There has been no talk, however, of reflecting Goemkarponn by bringing the Town and Country Planning Act in consonance with the 73rd and 74th amendment to the Constitution of India, which clearly mandated people’s participation in the shaping of the Regional Plan, through gram sabhas, ward committees and the like. This when, ironically, the person who misses no opportunity to fly the banner of Goemkarponn is the TCP Minister. Moreover, there has been no talk of repealing the amendments to section 16/16A of the Town and Country Planning (TCP) Act, 1974 carried out in 2008 or of repealing the unjustified and draconian Goa Investment Promotion Act, 2014, which was brought into the picture to give primacy to investors’ rights over people’s rights, by the setting up of an Investment Promotion Board.
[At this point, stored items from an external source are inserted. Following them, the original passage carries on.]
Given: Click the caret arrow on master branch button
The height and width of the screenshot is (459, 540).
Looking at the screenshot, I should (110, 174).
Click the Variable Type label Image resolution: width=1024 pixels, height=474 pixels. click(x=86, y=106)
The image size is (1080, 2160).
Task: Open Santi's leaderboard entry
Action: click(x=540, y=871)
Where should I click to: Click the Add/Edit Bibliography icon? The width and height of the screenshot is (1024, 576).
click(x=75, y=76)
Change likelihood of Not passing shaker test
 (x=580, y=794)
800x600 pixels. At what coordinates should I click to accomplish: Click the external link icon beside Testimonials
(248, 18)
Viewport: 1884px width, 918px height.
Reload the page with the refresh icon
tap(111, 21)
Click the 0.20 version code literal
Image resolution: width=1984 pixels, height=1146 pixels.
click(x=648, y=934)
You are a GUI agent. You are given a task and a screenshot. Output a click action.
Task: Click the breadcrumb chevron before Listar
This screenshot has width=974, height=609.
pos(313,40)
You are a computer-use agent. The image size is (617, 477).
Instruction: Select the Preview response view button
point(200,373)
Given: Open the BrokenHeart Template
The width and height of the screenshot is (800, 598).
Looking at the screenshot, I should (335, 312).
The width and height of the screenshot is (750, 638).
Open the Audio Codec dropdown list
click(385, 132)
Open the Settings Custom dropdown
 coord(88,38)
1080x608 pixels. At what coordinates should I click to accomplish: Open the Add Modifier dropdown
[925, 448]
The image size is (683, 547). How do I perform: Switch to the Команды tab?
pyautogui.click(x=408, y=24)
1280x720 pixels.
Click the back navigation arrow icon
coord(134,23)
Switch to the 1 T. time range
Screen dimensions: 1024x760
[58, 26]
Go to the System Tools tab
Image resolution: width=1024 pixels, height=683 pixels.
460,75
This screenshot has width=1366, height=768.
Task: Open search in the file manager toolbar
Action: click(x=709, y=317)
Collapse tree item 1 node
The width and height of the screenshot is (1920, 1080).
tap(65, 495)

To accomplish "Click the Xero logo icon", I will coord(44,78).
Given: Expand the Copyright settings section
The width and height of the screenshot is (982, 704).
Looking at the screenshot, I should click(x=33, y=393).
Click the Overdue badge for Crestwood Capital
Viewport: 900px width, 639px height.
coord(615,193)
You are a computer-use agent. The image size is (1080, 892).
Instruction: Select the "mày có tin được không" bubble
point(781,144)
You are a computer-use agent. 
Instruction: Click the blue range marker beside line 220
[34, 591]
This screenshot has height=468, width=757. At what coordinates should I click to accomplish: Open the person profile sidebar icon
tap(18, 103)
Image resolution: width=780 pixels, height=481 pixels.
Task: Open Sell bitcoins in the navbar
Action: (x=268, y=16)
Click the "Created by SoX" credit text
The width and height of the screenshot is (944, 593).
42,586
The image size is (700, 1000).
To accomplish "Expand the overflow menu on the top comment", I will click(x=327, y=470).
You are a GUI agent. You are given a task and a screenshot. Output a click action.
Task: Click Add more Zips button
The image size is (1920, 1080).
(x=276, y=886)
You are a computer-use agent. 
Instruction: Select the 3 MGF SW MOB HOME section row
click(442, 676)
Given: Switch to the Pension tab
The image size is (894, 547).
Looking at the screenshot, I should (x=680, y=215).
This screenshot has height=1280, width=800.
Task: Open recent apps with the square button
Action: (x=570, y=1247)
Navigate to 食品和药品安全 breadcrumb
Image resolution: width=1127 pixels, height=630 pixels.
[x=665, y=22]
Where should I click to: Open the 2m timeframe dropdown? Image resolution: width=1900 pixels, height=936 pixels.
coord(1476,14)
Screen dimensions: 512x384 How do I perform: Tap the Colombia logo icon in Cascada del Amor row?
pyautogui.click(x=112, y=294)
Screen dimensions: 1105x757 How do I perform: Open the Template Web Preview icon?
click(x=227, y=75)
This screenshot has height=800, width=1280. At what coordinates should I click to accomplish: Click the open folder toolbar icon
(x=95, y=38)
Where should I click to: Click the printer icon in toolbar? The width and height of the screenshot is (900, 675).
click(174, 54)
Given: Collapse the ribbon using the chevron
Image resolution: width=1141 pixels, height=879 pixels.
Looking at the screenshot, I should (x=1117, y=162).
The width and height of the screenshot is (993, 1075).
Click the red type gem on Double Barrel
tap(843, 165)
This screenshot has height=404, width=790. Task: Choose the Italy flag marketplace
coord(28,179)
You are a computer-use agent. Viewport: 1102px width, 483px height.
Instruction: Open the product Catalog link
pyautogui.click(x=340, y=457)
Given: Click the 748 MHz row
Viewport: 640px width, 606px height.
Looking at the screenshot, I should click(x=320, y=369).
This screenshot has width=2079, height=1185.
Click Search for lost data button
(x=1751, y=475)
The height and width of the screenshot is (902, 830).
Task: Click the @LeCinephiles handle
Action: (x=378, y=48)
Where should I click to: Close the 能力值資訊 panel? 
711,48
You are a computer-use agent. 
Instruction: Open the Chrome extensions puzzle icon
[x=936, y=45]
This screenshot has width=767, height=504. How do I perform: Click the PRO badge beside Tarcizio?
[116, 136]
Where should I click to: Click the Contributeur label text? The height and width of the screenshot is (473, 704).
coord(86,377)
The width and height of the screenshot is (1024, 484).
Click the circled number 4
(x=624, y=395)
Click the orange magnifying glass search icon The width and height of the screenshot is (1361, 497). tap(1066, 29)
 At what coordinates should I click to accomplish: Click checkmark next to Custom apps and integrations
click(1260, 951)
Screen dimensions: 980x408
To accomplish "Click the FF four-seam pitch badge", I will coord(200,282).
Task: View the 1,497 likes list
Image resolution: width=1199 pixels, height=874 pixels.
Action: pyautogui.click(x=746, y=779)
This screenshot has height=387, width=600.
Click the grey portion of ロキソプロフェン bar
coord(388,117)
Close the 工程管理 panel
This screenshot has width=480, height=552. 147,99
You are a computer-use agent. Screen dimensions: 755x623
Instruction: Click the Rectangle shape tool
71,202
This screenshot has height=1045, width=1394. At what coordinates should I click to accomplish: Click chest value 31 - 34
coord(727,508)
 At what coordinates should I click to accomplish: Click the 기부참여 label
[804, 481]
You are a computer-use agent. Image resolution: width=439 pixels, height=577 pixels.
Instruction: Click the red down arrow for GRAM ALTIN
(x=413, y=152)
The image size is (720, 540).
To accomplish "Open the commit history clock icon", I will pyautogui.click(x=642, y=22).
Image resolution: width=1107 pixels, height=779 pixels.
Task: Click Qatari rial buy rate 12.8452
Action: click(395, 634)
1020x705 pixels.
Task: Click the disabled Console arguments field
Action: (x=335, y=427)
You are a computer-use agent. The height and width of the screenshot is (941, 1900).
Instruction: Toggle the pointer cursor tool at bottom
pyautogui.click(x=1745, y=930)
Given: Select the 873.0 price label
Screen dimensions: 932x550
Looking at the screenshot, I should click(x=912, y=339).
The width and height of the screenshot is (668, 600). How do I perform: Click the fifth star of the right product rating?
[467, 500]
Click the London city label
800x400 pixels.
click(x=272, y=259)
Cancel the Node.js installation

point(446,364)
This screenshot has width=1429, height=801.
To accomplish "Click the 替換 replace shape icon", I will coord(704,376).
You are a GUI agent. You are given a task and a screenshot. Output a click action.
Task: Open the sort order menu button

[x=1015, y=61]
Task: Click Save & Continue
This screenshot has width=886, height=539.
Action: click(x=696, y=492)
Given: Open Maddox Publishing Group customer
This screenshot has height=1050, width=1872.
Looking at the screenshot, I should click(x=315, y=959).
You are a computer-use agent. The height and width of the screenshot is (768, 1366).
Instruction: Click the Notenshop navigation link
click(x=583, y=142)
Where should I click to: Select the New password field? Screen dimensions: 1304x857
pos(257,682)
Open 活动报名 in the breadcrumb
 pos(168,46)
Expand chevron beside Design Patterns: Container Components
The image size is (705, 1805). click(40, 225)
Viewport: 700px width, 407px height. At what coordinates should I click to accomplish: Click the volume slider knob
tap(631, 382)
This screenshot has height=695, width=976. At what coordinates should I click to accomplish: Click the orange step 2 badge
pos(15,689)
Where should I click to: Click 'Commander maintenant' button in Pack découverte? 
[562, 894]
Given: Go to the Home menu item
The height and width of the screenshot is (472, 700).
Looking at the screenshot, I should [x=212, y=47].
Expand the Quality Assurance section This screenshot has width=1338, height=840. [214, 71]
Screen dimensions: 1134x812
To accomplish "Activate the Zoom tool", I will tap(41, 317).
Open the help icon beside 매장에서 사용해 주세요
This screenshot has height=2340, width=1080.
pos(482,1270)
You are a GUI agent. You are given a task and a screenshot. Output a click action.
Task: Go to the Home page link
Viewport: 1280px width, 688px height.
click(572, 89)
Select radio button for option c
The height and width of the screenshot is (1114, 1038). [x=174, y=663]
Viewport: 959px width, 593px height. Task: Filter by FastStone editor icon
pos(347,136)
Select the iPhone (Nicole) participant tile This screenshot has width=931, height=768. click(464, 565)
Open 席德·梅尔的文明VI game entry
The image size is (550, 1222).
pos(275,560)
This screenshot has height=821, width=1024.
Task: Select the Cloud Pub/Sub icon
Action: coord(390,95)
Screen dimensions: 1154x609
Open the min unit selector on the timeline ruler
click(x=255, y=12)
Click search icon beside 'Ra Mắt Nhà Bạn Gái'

Instead, more carrots have been dangled before investors. The Goa Compensation to the Project Affected Persons and Vesting of Land in the Government Bill, 2017 is in so many ways a rerun of the Land Acquisition Act, 1894, which empowered the State to forcibly acquire land in public interest, without the participation of people in determining that public interest. The draconian Land Acquisition Act has since been completely transformed into the Right to Fair Compensation and Transparency in Land Acquisition, Rehabilitation and Resettlement Act, 2013, thanks to the persistent efforts of the struggling people and activists all over India who pushed for the same. But the aforementioned Goa Compensation Bill is going to completely reverse that forward move. It provides forvesting of land in Government where the land is needed for ‘public purpose’ which includes infrastructure projects on any land relating to airport and for industrial corridors or mining activities. Moreover, the said land shall vest in the Government encumbrance free irrespective of whether that land actually has encumbrances or not. For instance, what this would imply is that instead of Leading Hotels Pvt. Ltd, if the Government were to acquire land from the landlord at Tiracol, given that its landlord had represented it to be encumbrance free, the Government would have treated that land as encumbrance free notwithstanding the claims of the mundkars and tenants on that property.
Add to this the announcement by the Chief Minister to shift the casinos to Mopa, as apparently the casinos cannot be closed down because that will send a wrong signal to the investors, and you have a motley mix of yet another set of big corporate investors such as Delta Corp Ltd and the likes, who are being given a free reign.
The Goa Requisition and Acquisition of Property Bill, 2017, also introduced in the last session of the Legislative Assembly is yet another move in the same direction. It virtually gives powers to the State to requisition or acquire land for State’s so-called ‘public interest’ purposes. We are all aware of how lands have been acquired for a song by the Goa Government and again sold for a song to five star hotels and big corporates, in the past, all in the name of public interest, completely bypassing the people. We certainly do not need a replay of the same.
Needless to say, the justification for the declaration of six whole river stretches as national waterways is yet another cover to further facilitate the corridorisation of Goa, abusing its port location to transport coal at the cost of people in Goa, despite the strong voices against the coal hub that resonated at the Public Hearing at Tilak Maidan.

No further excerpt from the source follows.